私はモーツァルト交響曲を聴くと、自分がなくなって、音楽だけが存在しているような錯覚を覚える。忘我の気分になるというか、空虚で虚ろな気分になる。それは音楽があまりにも素晴らしいからなのだが、まるで音楽の原理の中に溶け込むような感覚になる。もちろん、すべての演奏でそうなるというわけではなく、あるいは逆に、良い演奏でないとそうならないのだが、今夜は第1楽章でそんな感覚に陥った。第2・3楽章も悪くはなかった。刺激的ではなかったが、本格的なモーツァルトだった。


ヤナーチェクのグラゴール・ミサは、圧倒的な演奏だった。ここ数年の大フィルの演奏会の中でも相当上位に入るほどの演奏だった。


4人の独唱、四声合唱団に加え、オルガン独奏まで入る大規模な作品で、演奏時間は40分程度とそれほど長くないものの、演奏にかかる労力とコストを考えると、大曲といってよいと思う。合唱入りの大規模な作品というと去年の定期演奏会フォーレがあったが、その時は指揮者の大植さんが急病キャンセルで、熱演ではあったものの七掛けくらいの印象だった。

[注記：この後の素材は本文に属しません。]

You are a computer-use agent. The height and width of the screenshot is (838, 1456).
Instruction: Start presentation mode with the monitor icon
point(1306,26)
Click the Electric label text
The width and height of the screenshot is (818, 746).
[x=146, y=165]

それで今夜の演奏だが、冒頭から最後まで手に汗を握りっぱなしで、ただならぬ緊張感だった。この演奏で寝られる人があれば尊敬したい。大フィルの力強く、艶のある弦セクションは健在で、木管金管、打楽器も頑張っていた。


4人の歌手もさすがにチェコ人かチェコにゆかりのある歌手だけあって、お国ものをやるような説得力があった。とにかくホールを良く鳴らしていた。


オルガン独奏は雷に打たれるような衝撃だったし、合唱も精一杯やっていた。


終演直後は腰が抜けて動けないような脱力感があった。こんなすごい演奏をやってのけたのに指揮者の姿勢はいたって謙虚。ステージマナーも「素晴らしい」の一言で、胸がいっぱいになる演奏会だった。